Ein erster Schritt zum neuen Freibad

Die Stadt Meißen nimmt sich offiziell der Wiederinbetriebnahme des Freibadgeländes in Bohnitzsch an. Zunächst wird in einem Wettbewerb eine Planungsvariante ausgewählt.

Seit 2002 hat Meißen kein Freibad mehr: Das reparaturbedürftige Bad in Bohnitzsch wurde damals geschlossen. Wer im Sommer Abkühlung im Wasser sucht, muss nun nach Niederau, Miltitz, Coswig oder Radebeul fahren. Daran gewöhnt haben sich die Meißner offenbar nicht. Unmut über das fehlende Freibad und Forderungen nach Wieder- oder Neu-Eröffnung sind seit Jahren Themen der Stadtpolitik.

Finanziell ein Fass ohne Boden oder ein Muss für die Kreisstadt? Daran scheiden sich spätestens seit 2009 die Geister: Damals wurde der Verein „Meißner Freibad 09“ gegründet, dessen Mitglieder zunächst auf eigene Kosten Planungen für die Wiederinbetriebnahme des Bohnitzscher Bades vorantrieben. Zunächst war Widerstand spürbar, doch über die Jahre gewann der Verein Mitstreiter in der Politik. Nun schreibt sich die Stadtverwaltung sogar ganz offiziell die Belebung des Freibadgeländes auf die Fahnen.

Die Stadträte wollen im Bauausschuss einem Variantenvergleich grünes Licht geben: Vier Landschaftsarchitekturbüros werden beauftragt, je ein Entwicklungskonzept für das Gelände des alten Freibads zu schreiben. Die Aufgabenstellung: Aus dem in weiten Teilen heruntergekommenen Areal hinter dem „Wellenspiel“ soll wieder ein Freibad werden. Zudem sollen dort neue Caravan-Stellplätze, eventuell auch ein „Feriendorf“ mit Übernachtungsmöglichkeiten für bis zu 30 Urlauber und ein Zeltplatz entstehen.

Bis Jahresanfang 2019 reichen die Planer ihre Entwürfe ein. Anschließend wollen sich die Stadträte im Bauausschuss des Meißner Rats für eine Vorzugsvariante entscheiden. Der erste Schritt auf dem Weg zu einem neuen Freibad kostet die Stadt vergleichsweise wenig: Für den Variantenvergleich sind Honorare und Preisgelder von insgesamt 16.000 Euro eingeplant.

Fraglich ist dagegen noch, wie die ausgewählte Variante schließlich umgesetzt wird.

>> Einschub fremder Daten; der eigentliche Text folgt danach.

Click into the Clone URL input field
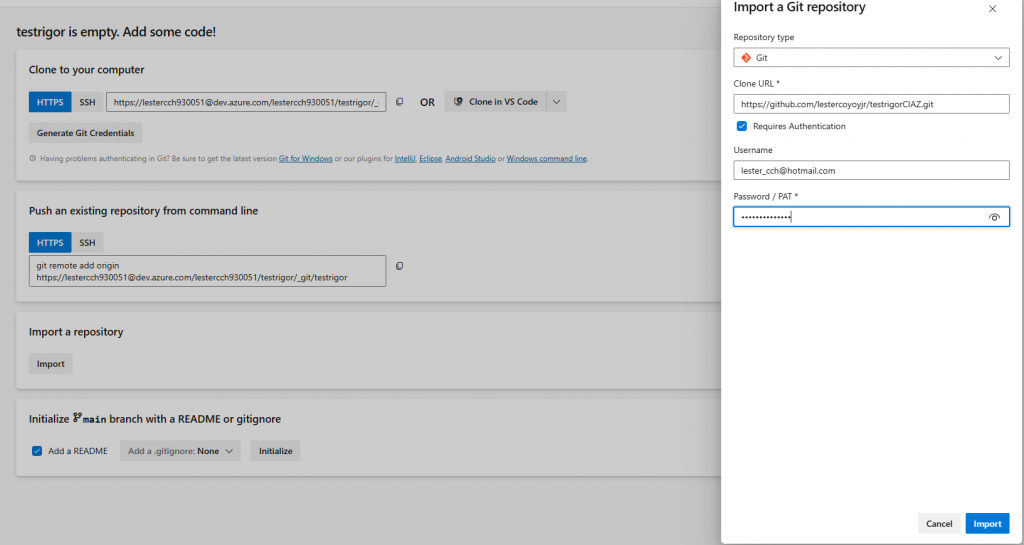 [x=871, y=104]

Die Planer sind angehalten, auf Sparsamkeit, Wirtschaftlichkeit und Nachhaltigkeit zu achten. Schon der Freibadverein ging aber in seinen Schätzungen von siebenstelligen Kosten für die Wiederherstellung des Bades aus. Zu beachten sind auch die laufenden Betriebskosten. Das städtische Tochterunternehmen „Städtische Dienste Meißen“, das das benachbarte Freizeitbad „Wellenspiel“ betreibt, muss dafür schon derzeit mit jährlichen Zuschüssen von 1,1 Millionen Euro unterstützt werden.